HONG KONG – China has added more than 300 new drugs to the National Reimbursement Drug List (NRDL) in its latest revision released Friday – the first since 2009.
The changes aim to enhance treatment access for cancer, hepatitis, hemophilia and other major diseases, while pharmaceutical companies with their drugs on the list could see sales skyrocket.
On Feb. 23, the secretary of the insurance division of the Ministry of Human Resources and Social Security (MHRSS), Chen Jinfu, announced the changes to the NRDL. The 2017 version includes innovative drugs that have been on the market in the past 10 years and commonly used drugs for the treatment of severe mental illnesses, diabetes and other major diseases.
The 2009 version of the list included 2,196 drugs, among them 1,164 kinds of Western drugs and 1,032 patented Chinese medicines. The new NRDL has added 339 additional types of drugs, for a total of 1,297 Western-style drugs and 1,238 Chinese medicines, an increase of 15 percent.
“For pharmaceutical companies, the market performance of drugs newly added or removed from the latest NRDL will become clear within one year. Once a company’s drugs are included in the NRDL, a rapid increase in demand for the drugs is inevitable,” said Li Zhong, an industry analyst with China Shineway Pharmaceutical Group Ltd.
“The 2009 version of the NRDL saw dozens of drugs reach over ¥1 billion [US$145.6 million] in sales. The new NRDL means that China’s ¥1.5 trillion pharmaceutical market is about to be reshuffled,” Li added.
Drugs included on the NRDL are accessible through state insurance schemes and are thus sponsored by the government, making them more affordable to the public. Patients using new drugs approved for sale since the last update of the list in 2009 have had to bear the burden of the cost without reimbursement. Reimbursements for drugs on the list can be as high as 80 percent.
“The update will improve access to medicines for Chinese patients,” said Li.
Compared with the 2009 list, 91 children’s medicines have been added to the new NRDL.
Drugs for leukemia, lung cancer and other tumor types may also be added into the scope of the list after negotiations with pharmaceutical companies. The 2017 version also takes into account drugs for work injuries, such as the new botulinum toxin type A injection and tetrandrine for pneumoconiosis.
The new NRDL divides medicine into three categories: Western medicine, Chinese patent medicine and Chinese herbal medicine.

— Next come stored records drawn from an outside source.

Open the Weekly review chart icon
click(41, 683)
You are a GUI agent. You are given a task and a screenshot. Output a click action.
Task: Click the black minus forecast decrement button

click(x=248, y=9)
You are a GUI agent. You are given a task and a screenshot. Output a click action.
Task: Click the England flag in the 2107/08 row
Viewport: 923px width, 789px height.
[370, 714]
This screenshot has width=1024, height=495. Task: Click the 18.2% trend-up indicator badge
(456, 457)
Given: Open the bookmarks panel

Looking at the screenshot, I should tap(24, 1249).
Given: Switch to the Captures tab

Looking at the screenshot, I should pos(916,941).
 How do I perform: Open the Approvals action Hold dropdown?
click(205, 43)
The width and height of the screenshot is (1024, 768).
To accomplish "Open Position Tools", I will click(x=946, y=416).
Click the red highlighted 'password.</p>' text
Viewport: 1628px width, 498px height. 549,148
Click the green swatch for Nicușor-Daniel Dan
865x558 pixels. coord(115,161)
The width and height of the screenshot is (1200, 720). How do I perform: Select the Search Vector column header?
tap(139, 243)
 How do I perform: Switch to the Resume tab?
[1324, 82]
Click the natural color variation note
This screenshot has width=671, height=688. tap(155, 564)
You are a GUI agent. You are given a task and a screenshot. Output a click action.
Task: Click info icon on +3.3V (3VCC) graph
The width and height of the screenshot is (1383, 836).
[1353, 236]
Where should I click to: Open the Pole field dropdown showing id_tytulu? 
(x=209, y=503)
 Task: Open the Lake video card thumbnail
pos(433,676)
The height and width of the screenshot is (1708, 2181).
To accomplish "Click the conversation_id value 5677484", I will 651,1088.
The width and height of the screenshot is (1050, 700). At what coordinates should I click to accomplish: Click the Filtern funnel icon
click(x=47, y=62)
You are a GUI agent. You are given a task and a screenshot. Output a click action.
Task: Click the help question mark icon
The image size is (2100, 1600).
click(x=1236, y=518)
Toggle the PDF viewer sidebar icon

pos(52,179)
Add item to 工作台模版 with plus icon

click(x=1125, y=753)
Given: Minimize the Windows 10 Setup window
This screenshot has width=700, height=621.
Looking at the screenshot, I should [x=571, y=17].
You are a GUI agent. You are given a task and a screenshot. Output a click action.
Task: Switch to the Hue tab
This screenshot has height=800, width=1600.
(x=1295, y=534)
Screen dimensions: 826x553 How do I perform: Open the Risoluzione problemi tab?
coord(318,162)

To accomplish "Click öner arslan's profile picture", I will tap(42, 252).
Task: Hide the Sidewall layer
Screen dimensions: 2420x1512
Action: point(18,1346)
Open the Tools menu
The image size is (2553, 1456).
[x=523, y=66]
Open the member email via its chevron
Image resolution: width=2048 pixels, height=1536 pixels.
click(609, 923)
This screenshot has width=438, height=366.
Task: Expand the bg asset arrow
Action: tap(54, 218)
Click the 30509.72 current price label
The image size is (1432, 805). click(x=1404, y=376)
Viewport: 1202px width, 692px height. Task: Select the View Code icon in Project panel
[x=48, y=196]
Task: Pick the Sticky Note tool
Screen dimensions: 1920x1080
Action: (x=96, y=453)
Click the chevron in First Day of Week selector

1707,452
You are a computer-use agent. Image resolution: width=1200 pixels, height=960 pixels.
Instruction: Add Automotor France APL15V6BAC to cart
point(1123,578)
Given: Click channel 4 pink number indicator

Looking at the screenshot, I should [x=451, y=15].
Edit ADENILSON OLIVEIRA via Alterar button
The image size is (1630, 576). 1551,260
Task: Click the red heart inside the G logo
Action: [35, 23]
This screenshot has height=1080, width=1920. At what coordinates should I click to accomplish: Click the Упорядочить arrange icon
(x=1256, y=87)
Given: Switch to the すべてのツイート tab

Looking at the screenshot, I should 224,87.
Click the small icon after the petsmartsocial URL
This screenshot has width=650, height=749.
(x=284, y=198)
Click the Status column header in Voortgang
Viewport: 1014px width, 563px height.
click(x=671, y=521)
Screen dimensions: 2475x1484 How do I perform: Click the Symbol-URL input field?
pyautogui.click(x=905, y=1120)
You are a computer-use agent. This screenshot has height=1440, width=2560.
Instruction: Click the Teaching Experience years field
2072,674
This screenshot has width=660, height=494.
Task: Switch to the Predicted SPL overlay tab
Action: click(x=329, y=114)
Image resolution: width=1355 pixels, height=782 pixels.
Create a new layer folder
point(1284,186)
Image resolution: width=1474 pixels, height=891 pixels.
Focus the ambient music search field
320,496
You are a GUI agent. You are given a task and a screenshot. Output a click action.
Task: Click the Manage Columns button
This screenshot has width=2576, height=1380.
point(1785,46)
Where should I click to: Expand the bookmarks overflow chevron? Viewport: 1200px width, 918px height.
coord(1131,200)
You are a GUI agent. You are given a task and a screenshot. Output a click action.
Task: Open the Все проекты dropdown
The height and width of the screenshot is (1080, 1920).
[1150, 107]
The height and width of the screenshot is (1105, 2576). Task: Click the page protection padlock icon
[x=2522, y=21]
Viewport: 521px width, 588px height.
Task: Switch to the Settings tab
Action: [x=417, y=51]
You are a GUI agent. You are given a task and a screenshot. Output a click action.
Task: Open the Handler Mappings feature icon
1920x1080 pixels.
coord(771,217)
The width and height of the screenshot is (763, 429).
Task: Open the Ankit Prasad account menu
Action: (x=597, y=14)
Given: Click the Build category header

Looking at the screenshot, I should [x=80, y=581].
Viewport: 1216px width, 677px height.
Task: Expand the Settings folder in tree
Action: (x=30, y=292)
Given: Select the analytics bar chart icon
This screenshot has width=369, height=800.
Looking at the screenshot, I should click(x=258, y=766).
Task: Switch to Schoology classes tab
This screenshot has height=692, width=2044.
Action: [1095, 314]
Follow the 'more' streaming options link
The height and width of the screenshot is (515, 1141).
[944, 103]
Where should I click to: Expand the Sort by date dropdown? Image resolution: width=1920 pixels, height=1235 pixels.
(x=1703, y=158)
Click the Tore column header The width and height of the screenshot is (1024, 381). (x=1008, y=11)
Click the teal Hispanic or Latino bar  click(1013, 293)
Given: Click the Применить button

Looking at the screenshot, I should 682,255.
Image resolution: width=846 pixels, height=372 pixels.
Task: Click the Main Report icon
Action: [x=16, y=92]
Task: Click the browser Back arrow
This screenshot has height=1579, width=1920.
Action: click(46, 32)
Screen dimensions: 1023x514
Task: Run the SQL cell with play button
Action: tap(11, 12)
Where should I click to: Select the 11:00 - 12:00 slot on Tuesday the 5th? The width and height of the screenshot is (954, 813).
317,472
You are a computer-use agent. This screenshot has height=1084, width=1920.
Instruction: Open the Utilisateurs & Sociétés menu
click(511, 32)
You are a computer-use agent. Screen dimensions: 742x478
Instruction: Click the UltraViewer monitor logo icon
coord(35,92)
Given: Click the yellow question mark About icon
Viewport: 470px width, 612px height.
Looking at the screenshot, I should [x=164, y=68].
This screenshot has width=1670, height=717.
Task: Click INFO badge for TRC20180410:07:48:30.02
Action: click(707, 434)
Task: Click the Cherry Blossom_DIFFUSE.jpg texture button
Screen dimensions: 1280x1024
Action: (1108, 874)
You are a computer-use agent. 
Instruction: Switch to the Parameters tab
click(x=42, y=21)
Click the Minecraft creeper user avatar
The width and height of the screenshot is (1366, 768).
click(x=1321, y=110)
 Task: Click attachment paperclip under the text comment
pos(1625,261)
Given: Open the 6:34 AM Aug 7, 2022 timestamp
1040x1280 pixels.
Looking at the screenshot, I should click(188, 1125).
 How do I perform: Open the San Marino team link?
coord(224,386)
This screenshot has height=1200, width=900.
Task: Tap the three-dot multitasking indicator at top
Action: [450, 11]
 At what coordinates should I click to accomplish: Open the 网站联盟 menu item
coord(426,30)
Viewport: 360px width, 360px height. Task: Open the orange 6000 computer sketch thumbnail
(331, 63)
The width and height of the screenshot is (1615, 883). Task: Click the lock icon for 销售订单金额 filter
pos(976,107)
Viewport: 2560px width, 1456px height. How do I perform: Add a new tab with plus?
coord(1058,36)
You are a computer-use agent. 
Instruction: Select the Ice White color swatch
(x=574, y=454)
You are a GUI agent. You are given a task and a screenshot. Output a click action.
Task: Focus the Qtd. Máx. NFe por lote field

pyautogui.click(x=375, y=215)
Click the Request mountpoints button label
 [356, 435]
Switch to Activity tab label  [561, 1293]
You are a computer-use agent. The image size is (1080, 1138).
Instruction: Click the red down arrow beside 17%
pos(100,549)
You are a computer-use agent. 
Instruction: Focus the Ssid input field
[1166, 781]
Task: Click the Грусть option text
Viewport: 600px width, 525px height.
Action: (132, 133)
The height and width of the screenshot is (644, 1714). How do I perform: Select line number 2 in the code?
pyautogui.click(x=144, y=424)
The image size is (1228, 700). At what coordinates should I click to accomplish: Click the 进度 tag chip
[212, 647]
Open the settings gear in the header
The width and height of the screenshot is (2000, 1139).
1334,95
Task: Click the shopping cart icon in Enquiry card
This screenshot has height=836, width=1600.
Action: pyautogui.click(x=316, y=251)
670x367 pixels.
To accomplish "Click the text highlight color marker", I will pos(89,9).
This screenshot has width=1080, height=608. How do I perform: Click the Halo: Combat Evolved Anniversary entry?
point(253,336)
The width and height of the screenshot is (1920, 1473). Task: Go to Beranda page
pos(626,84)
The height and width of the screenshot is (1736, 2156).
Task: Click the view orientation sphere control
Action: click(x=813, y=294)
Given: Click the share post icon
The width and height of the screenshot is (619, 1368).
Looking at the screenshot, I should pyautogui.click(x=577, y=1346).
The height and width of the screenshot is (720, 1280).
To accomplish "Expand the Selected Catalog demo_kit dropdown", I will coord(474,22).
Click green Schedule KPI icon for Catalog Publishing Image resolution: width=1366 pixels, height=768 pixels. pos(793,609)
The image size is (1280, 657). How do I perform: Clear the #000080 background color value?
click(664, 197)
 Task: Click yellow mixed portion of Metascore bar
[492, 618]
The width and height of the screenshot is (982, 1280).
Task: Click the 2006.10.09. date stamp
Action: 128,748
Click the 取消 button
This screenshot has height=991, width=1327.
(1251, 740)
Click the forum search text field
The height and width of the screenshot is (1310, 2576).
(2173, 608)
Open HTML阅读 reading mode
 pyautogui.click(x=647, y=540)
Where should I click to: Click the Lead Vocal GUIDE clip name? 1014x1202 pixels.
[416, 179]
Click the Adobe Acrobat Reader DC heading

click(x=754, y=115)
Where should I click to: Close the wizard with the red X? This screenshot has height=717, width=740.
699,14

The medical sector generally categorizes organic chemicals, inorganic chemicals and biological products as Western medicine; antibiotics fall into that group.
Chinese patent medicine, on the other hand, is made of Chinese herbal ingredients in the form of pills, creams and other formulations. Chinese herbal medicines are processed raw medicinal ingredients.
“Other than a small number of drugs with low clinical approval or which are not covered by reimbursement, the vast majority of approved chemical drugs and biological products from 2008 to the first half of 2016, as well as common treatments for cancer, severe mental illness, hemophilia and other major diseases, have been included in the new NRDL,” said Li.
In terms of drugs that boast high clinical value but are relatively expensive, the MHRSS intends to include 45 drugs in negotiations to reduce drug prices, and then to include the drugs into the scope of the NRDL.
Nearly half of the 45 drug types to be negotiated are tumor-targeting drugs for leukemia, gastric cancer, colorectal cancer and other common tumors. The other drugs treat cardiovascular and cerebrovascular diseases, rare diseases and other major diseases.
According to industry experts, drug companies have spent months lobbying the government to get their drugs on the NRDL.
Glaxosmithkline plc agreed to reduce the price of its hepatitis B drug, Viread (tenofovir disoproxil), by 67 percent, expecting a major volume boost in return.
In May 2016, the National Health Commission issued the results of the first batch of national drug price negotiations.
Notably, prices have decreased more than 50 percent for chronic hepatitis B first-line treatment drug Viread, Zhejiang Beida Pharmaceutical Industry Co. Ltd.’s non-small-cell lung cancer targeted therapy drug icotinib and Astrazeneca plc’s locally advanced or metastatic non-small-cell lung cancer product Iressa (gefitinib). Chen announced that based on expert review, the three drugs have been included in the new NRDL. Also on the new list is Shire plc’s Advate (octocog alfa) for hemophilia.
Further adjustments may not happen for eight years.
“The adjustment cycle for the NRDL is indeed long, but the future will see a consistent and effective drug access mechanism that promotes innovation in the pharmaceutical industry,” said Chen.